Differentiated pancreatic β cells are unique in their ability to secrete insulin in response to a rise in plasma glucose. We have proposed that the unique constellation of genes they express may be lost in diabetes due to the deleterious effect of chronic hyperglycemia. To test this hypothesis, Sprague-Dawley rats were submitted to a 85-95% pancreatectomy or sham pancreatectomy. One week later, the animals developed mild to severe chronic hyperglycemia that was stable for the next 3 weeks, without significant alteration of plasma nonesterified fatty acid levels. Expression of many genes important for glucose-induced insulin release decreased progressively with increasing hyperglycemia, in parallel with a reduction of several islet transcription factors involved in β cell development and differentiation.
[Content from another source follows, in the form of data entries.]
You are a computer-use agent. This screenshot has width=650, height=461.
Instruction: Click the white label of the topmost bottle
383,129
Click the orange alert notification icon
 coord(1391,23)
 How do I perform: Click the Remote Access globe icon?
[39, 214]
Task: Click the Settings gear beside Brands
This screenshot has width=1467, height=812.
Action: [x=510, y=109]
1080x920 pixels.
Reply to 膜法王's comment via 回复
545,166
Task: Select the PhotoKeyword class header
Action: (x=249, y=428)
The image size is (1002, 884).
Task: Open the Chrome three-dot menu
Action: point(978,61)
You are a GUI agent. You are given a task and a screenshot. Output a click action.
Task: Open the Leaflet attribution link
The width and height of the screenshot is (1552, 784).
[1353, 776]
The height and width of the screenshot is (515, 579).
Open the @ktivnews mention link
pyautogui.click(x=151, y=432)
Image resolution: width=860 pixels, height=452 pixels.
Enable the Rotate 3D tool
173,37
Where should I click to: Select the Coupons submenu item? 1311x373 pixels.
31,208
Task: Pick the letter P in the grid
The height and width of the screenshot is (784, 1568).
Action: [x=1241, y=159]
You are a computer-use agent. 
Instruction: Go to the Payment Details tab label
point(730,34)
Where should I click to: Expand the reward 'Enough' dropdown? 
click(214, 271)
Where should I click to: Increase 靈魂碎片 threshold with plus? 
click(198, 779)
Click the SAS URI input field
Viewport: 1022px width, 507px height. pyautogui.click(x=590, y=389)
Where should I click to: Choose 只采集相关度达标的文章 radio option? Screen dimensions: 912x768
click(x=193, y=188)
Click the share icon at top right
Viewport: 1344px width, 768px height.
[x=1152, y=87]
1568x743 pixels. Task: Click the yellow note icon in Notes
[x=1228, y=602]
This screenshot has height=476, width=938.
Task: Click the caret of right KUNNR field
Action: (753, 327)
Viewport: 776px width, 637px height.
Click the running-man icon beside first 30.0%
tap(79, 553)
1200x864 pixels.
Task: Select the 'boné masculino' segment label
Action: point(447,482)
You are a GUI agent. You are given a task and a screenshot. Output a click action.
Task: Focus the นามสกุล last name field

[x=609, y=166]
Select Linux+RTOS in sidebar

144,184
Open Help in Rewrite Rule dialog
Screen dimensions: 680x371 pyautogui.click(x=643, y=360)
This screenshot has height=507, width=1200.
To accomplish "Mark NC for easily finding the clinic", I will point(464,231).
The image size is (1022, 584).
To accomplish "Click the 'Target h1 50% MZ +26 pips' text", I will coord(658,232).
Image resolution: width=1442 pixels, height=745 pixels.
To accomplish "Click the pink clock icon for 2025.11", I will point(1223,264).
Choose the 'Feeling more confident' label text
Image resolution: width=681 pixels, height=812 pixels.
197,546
In contrast, genes barely expressed in sham islets (lactate dehydrogenase A and hexokinase I) were markedly increased, in parallel with an increase in the transcription factor c-Myc, a potent stimulator of cell growth. These abnormalities were accompanied by β cell hypertrophy. Changes in gene expression were fully developed 2 weeks after pancreatectomy. Correction of blood glucose by phlorizin for the next 2 weeks normalized islet gene expression and β cell volume without affecting plasma nonesterified fatty acid levels, strongly suggesting that hyperglycemia triggers these abnormalities. In conclusion, chronic hyperglycemia leads to β cell hypertrophy and loss of β cell differentiation that is correlated with changes in c-Myc and other key transcription factors. A similar change in β cell differentiation could contribute to the profound derangement of insulin secretion in human diabetes.